- **Task objective**
Scan the entries that follow for the word "logo", then report every line in which it appears.

(Data shown Opens)

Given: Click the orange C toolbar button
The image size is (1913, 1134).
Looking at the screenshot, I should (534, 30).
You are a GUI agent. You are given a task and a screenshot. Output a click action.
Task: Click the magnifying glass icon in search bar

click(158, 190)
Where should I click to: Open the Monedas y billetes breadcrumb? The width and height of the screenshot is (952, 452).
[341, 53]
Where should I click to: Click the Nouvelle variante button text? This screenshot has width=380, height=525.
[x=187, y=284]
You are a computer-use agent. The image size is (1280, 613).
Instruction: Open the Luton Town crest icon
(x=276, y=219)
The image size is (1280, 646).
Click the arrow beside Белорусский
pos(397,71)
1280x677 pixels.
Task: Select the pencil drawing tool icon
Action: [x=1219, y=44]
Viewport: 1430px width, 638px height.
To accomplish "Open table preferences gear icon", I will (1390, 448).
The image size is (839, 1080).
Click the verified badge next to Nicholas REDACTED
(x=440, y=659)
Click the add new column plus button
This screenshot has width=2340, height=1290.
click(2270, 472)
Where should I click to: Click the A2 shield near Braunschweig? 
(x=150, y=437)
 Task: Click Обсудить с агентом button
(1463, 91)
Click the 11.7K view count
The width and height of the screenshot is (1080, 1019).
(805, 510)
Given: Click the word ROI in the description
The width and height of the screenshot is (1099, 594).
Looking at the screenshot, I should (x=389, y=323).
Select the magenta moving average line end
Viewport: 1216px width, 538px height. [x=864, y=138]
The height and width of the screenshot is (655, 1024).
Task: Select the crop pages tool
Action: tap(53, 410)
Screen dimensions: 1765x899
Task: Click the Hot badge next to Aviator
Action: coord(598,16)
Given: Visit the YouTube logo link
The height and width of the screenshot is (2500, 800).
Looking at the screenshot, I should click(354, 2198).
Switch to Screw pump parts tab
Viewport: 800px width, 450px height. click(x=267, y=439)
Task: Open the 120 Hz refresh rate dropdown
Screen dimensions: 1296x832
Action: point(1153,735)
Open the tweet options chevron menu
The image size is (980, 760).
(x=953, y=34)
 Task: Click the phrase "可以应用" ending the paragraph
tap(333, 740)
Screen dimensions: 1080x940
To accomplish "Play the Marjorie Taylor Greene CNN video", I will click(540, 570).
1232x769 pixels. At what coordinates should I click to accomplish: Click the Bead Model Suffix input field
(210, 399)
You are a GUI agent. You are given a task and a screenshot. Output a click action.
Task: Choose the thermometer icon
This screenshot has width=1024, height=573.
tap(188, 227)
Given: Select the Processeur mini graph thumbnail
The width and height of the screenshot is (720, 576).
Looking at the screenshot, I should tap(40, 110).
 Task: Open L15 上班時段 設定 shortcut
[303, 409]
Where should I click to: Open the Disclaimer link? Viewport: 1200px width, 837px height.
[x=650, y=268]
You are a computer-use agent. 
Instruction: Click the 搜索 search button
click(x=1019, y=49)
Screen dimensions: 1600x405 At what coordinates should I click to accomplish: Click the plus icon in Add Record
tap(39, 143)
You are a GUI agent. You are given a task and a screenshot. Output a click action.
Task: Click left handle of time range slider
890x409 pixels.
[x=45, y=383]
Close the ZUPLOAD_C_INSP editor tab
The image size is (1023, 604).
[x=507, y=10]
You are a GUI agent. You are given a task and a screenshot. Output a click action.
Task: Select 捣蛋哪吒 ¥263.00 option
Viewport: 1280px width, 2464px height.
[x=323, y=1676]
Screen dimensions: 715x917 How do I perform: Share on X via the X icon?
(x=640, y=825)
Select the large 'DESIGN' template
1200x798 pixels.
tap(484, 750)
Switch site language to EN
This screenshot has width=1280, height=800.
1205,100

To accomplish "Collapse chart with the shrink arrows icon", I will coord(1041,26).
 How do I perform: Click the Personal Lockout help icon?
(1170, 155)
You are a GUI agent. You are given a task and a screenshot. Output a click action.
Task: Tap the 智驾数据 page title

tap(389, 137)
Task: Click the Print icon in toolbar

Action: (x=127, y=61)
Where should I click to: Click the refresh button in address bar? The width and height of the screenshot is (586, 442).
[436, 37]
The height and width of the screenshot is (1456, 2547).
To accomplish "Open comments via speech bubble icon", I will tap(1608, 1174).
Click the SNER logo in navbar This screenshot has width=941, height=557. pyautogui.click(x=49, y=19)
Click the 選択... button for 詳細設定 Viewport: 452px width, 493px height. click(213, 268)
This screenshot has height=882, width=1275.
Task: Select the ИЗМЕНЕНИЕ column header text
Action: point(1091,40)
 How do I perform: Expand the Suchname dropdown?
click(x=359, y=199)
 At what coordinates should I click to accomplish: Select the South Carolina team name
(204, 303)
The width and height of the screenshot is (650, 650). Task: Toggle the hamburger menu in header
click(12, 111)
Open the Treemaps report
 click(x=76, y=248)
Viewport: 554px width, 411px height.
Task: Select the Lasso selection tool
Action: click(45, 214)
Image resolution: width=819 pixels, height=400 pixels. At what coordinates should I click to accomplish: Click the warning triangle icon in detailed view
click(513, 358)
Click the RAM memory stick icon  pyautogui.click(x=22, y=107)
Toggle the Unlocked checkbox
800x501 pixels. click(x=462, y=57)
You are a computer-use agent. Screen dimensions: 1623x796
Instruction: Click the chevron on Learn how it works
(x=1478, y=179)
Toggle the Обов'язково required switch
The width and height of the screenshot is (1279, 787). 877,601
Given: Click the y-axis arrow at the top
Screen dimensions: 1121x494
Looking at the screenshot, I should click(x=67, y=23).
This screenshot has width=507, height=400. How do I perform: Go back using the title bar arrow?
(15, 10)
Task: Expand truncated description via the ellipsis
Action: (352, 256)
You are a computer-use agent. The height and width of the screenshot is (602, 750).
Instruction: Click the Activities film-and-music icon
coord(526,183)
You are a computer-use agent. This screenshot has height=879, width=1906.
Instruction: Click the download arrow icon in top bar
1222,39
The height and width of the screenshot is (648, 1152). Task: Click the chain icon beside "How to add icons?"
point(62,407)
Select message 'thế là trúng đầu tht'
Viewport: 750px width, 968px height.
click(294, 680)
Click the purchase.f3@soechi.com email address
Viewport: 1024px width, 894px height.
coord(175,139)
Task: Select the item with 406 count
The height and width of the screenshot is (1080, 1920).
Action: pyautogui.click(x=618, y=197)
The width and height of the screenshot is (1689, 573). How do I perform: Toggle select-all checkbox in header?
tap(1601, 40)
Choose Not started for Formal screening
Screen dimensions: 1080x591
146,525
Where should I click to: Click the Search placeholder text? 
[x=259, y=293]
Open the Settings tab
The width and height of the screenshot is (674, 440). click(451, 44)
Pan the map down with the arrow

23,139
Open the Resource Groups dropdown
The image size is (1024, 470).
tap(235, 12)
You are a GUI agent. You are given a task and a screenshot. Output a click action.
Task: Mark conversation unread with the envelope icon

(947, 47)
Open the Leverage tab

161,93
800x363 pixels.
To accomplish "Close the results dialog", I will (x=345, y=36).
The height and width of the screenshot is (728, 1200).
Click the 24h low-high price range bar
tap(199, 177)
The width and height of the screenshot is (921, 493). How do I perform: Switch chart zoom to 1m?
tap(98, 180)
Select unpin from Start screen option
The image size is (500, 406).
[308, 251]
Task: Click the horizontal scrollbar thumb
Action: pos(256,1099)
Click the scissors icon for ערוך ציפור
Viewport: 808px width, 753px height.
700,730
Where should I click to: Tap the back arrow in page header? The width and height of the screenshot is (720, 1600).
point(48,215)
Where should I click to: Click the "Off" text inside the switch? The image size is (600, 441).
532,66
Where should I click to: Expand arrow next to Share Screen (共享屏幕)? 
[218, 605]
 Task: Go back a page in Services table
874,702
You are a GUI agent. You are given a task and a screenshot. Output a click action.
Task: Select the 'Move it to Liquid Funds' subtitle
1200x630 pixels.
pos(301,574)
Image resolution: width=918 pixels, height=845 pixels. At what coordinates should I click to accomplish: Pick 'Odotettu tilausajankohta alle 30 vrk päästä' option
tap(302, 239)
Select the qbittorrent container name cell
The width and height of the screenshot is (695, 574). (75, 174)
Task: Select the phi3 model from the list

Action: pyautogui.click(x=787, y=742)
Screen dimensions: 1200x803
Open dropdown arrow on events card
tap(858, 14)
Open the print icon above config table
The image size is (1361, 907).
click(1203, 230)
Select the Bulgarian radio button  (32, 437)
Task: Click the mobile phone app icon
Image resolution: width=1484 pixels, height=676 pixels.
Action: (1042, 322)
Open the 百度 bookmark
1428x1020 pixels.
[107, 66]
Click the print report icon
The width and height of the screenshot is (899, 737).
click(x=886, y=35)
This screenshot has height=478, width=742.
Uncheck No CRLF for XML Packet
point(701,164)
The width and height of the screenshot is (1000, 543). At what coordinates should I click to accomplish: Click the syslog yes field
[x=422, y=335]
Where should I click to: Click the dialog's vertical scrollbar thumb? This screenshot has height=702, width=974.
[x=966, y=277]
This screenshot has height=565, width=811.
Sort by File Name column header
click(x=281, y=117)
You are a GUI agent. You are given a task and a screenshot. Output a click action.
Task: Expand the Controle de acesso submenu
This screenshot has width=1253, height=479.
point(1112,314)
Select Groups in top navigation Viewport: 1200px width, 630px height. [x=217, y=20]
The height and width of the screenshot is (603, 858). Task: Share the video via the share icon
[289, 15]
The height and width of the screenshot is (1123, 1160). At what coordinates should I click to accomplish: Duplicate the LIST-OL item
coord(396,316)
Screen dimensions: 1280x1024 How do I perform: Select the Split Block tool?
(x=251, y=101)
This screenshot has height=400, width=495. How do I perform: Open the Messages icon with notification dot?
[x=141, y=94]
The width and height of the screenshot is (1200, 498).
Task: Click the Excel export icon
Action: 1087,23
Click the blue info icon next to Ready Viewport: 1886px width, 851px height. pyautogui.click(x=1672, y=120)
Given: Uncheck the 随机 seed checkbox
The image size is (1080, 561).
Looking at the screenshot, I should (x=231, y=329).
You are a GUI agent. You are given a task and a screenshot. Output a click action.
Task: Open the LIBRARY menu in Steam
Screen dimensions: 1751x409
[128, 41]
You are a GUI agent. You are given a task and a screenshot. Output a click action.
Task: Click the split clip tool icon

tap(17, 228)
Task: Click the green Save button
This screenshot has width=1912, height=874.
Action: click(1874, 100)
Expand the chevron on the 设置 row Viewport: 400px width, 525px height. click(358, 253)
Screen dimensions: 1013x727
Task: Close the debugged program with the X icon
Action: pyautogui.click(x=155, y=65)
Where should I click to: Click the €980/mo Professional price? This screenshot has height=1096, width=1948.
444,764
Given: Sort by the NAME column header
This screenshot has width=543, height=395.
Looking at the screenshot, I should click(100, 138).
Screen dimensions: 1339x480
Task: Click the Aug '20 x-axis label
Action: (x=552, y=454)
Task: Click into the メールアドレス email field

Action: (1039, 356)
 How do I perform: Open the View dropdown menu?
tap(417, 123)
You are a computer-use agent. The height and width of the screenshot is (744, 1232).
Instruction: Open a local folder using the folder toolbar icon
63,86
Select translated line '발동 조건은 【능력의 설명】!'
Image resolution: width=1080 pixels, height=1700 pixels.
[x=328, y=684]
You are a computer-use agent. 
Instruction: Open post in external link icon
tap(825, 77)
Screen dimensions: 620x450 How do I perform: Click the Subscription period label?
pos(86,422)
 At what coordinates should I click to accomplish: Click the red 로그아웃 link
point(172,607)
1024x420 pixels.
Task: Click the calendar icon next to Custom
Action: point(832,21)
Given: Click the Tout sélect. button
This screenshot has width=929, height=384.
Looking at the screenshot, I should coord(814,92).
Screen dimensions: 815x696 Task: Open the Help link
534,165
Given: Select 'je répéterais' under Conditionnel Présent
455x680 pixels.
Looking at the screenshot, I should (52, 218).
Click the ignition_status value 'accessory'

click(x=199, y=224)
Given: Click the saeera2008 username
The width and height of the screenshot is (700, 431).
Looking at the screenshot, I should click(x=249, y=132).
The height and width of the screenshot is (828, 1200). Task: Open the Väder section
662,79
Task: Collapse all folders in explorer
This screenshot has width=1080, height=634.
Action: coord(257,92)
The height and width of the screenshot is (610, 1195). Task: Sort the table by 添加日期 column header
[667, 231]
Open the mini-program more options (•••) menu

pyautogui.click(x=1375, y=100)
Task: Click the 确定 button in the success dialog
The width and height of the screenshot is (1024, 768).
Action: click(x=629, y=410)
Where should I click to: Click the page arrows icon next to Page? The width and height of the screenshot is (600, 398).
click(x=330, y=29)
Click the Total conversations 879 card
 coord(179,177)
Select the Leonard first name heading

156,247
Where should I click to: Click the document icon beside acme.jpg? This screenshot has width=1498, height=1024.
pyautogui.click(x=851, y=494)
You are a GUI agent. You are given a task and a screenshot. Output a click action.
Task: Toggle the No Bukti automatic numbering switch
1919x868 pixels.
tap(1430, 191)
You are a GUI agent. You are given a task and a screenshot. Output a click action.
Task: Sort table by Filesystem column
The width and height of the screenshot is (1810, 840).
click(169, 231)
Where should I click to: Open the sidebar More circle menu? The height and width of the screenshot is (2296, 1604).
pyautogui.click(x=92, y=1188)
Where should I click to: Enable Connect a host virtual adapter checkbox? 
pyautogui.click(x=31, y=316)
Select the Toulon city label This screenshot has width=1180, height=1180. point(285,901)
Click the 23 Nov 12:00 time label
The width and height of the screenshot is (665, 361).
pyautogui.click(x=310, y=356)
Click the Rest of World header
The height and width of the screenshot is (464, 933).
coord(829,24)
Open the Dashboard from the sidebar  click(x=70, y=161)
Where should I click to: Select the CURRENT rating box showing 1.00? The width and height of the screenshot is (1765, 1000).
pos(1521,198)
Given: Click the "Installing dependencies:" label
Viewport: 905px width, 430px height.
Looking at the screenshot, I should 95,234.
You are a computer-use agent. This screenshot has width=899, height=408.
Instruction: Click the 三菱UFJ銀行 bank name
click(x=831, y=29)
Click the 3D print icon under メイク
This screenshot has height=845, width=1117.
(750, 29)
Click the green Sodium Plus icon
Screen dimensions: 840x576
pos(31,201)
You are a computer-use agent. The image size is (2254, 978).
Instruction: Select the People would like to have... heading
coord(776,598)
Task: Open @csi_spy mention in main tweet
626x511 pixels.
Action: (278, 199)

(Data shown Closes)

- **Exercise output**
Given: Visit the YouTube logo link
Click the SNER logo in navbar This screenshot has width=941, height=557. pyautogui.click(x=49, y=19)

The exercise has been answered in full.